O diretor do Instituto Brasileiro de Economia (IBRE/FGV), Luiz Guilherme Shymura, ressaltou que o evento é extremamente oportuno nesse momento econômico que o país vive e que o setor privado tem papel fundamental no crescimento da economia.

 

“Os gastos com saúde aumentam nas faixas etárias mais elevadas. Entender essa problemática, envolver os vários atores presentes nas políticas do setor é um importante desafio”, enfatizou Armando Castelar, coordenador de Economia Aplicada do Instituto Brasileiro de Economia (Ibre/FGV).

 

O painel O Desafio do Financiamento à Saúde contou com o ministro do Planejamento, Desenvolvimento e Gestão, Dyogo Oliveira, e com o presidente do United Health Group do Brasil, Cláudio Lottenberg. “Essa discussão de hoje, aqui, é fundamental para que nós nos antecipemos e possamos preparar o País para viver uma realidade que é indiscutível. Nós estaremos, nos próximos 30 anos, nos transformando em um país de idosos, um país com uma população envelhecida. Que bom que isso vai acontecer, mas nós precisamos preparar o País para isso”, disse o ministro, alertando que a composição do gasto público atual é incompatível com esse cenário. “Atualmente, os gastos previdenciários correspondem a cerca de 55% dos gastos totais do governo, daí a necessidade de uma reforma da previdência”, disse Oliveira. “A ANS tem colocado uma agenda inovadora e criativa para ajudar a resolver os desafios ao financiamento dos gastos com saúde. A redução de custos e o aumento da eficiência são saídas interessantes”, concluiu o ministro.

 

Segundo Lottenberg, há necessidade de revisão do modelo de pagamento de prestadores e promoção da integração da assistência em saúde. “O modelo hoje praticado pelo mercado de pagamento de prestadores – fee for service – não tem preocupação com a qualidade do resultado. Sabemos que esse modelo é impraticável. Sabemos que vai ter que mudar. A fragmentação da assistência em saúde também é muito ruim, em nada agrega à qualidade da saúde”, disse.
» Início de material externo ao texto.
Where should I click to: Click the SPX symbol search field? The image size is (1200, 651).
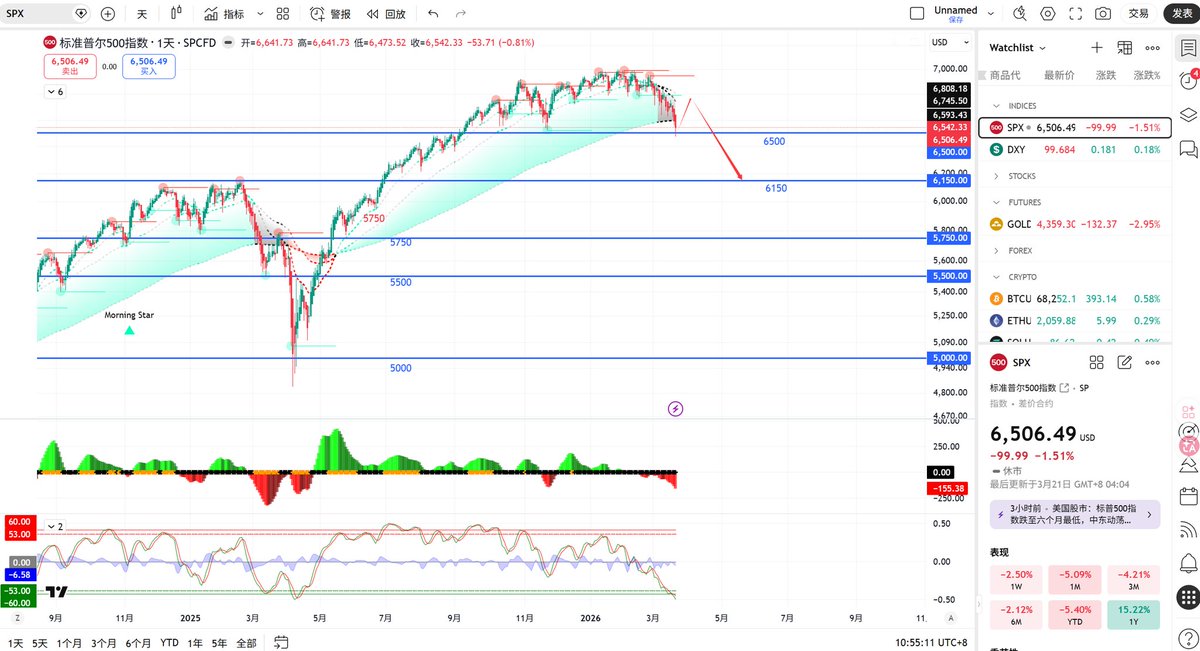30,13
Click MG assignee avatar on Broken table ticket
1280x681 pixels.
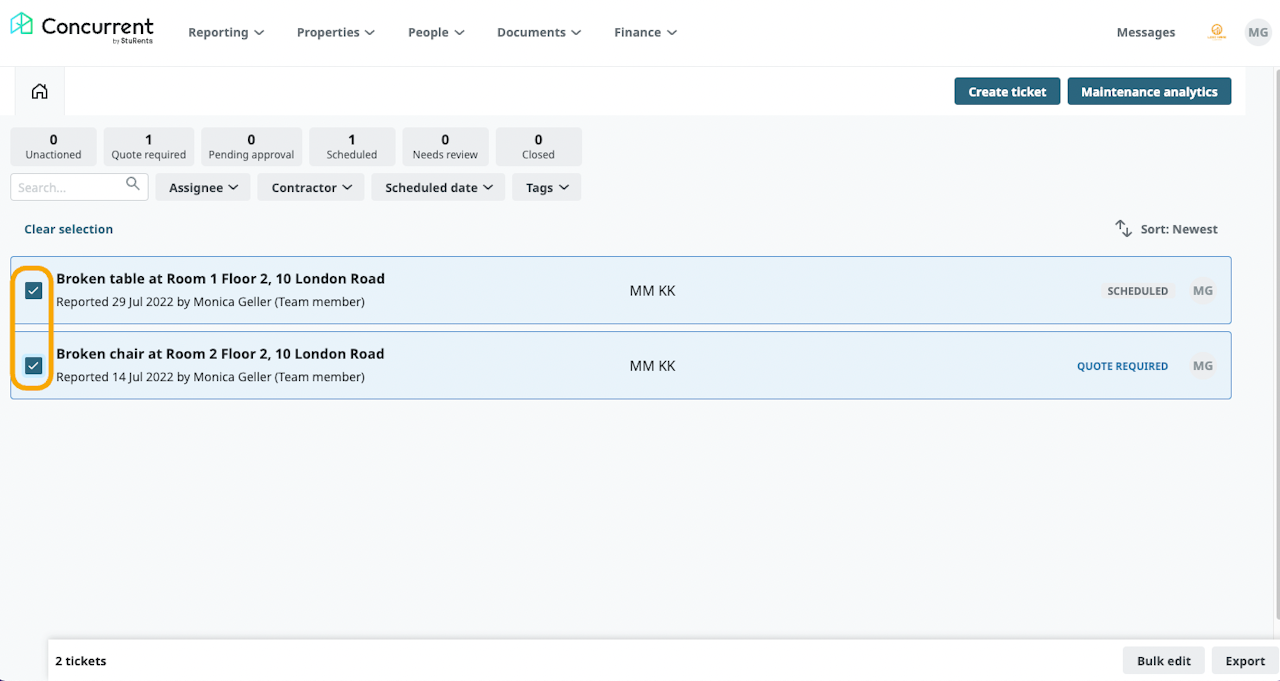pyautogui.click(x=1202, y=291)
Lottenberg também destacou a necessidade de busca por mais eficiência e menos desperdícios em saúde com redundâncias, fraudes, cuidados ineficientes, preços altos e oportunidades de prevenção perdidas. Para ele, muito pode ser feito em termos de gestão para um sistema mais eficiente.

 

 

Judicialização

Ainda na parte da manhã, o Simpósio discutiu os impactos da judicialização na saúde. A diretora de Fiscalização da ANS, Simone Freire, mediou o debate entre o procurador de Justiça do Ministério Público de São Paulo, Arnaldo Hossepian, o professor e coordenador do Centro de estudos em Negócios do Insper, Paulo Furquim de Azevedo, o coordenador-adjunto do FGV Law Program, Paulo Cunha, e o pesquisador Mário Scheffer.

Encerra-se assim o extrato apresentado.